Thursday, September 1, 2016

Where Does the Failure Come From?

This is a rather basic question, but rather profound if you think about it. Where does the failure come from? For the safety professional, identifying the sources of failure in organizations, the causes of accidents, is crucial. The answer to this question guides where we spend our time, what problems we look for and what solutions we choose.

To illustrate this, from our perspective, there are two basic viewpoints on what the answer is to the question where does the failure come from? For the sake of simplicity, we will just call them the Broken Parts and the Functioning System perspectives. Each perspective has its own assumptions as to what causes accidents, what causes safety, where the problems in organizations are and what the safety professional should do about it. We will discuss each perspective in kind.

The Failure Comes from Broken Parts

The first perspective, the perspective held by many in the safety profession, is that when an organization experiences failure, such as an accident, the failure came because something broke or failed. Everything was working fine, but then something or someone screwed up and that caused the failure. So, for example, an employee is injured when she put her arm into a piece of equipment and is partially pulled in. The failure from the perspective of the Broken Parts camp comes from erratic employees. The employee should not have put her arm in the machine to begin with. The broken part in this case is the employee, usually in their decision-making processes. If it weren’t for this then the accident would not have happened.

What causes accidents and what causes safety?

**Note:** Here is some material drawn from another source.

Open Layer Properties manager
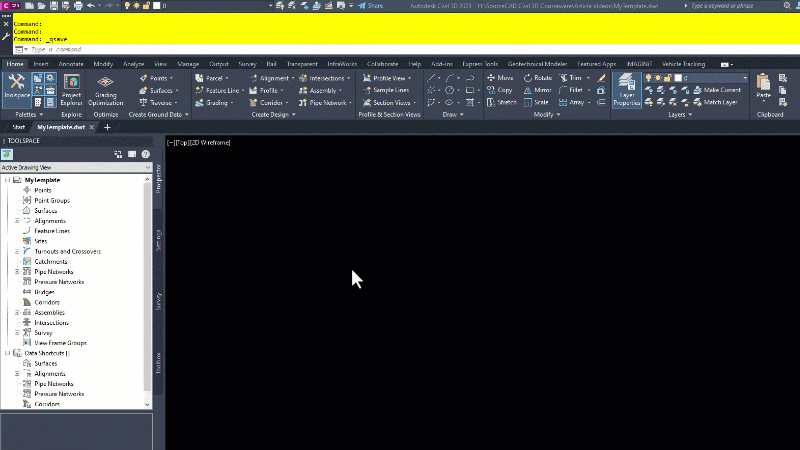800x450 pixels. pyautogui.click(x=626, y=90)
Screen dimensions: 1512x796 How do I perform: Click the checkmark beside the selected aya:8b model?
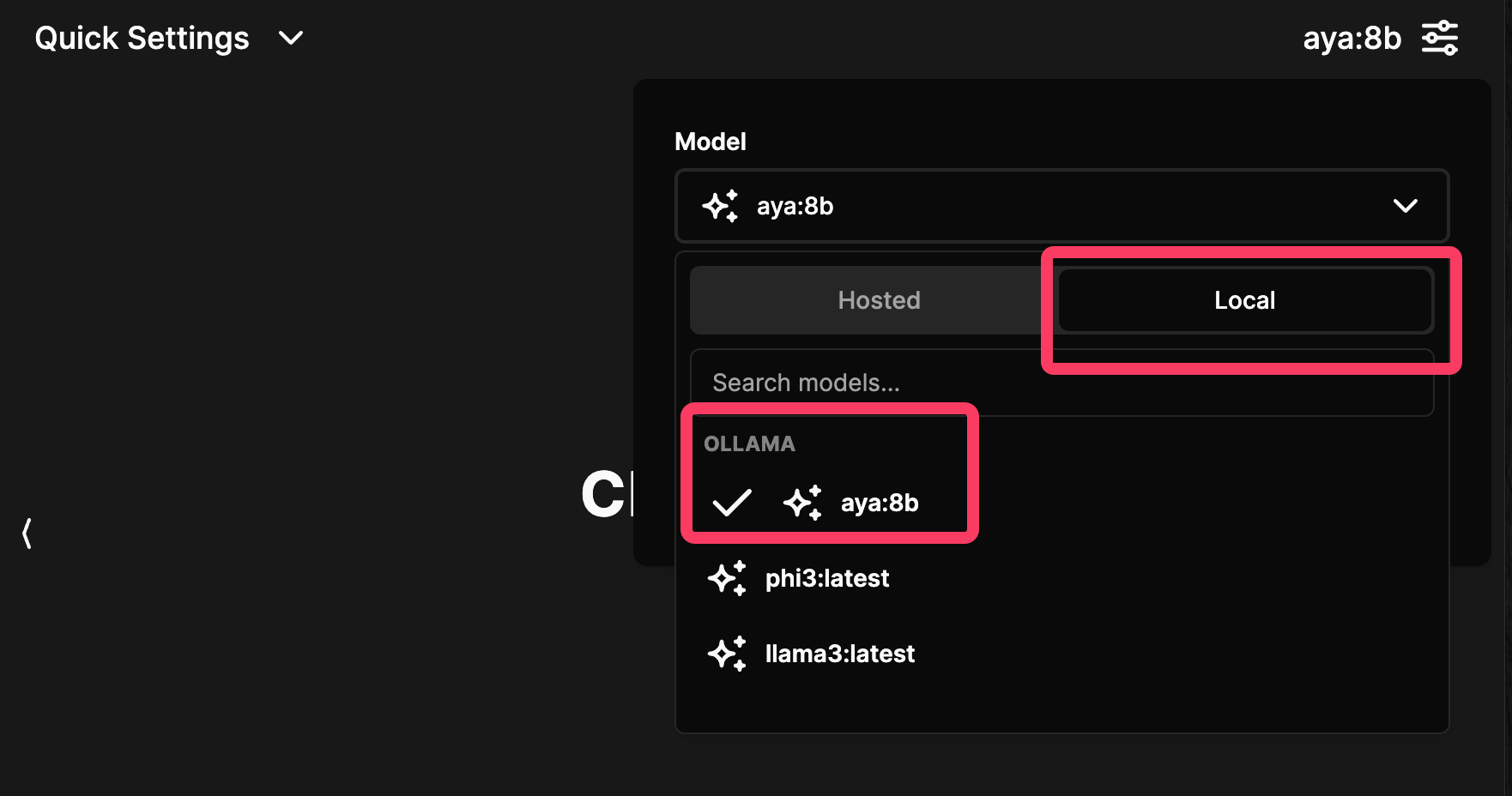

From the Broken Parts perspective, accidents are caused when something in the organization deviates from the intended design. This could be from equipment that fails, but most likely is from a person deviating from the rules or procedures put in place.

Conversely then, safety is created when everything and everyone follows the plan. It is only when we deviate that accidents happen. The organization itself is basically safe. It is only through deviation that unsafety creeps in.

Where do we look?

Following from the above, when an accident happens, all we have to do is look for those parts of our organization that deviated from the intended design. This is the so-called “root cause” or “root causes”.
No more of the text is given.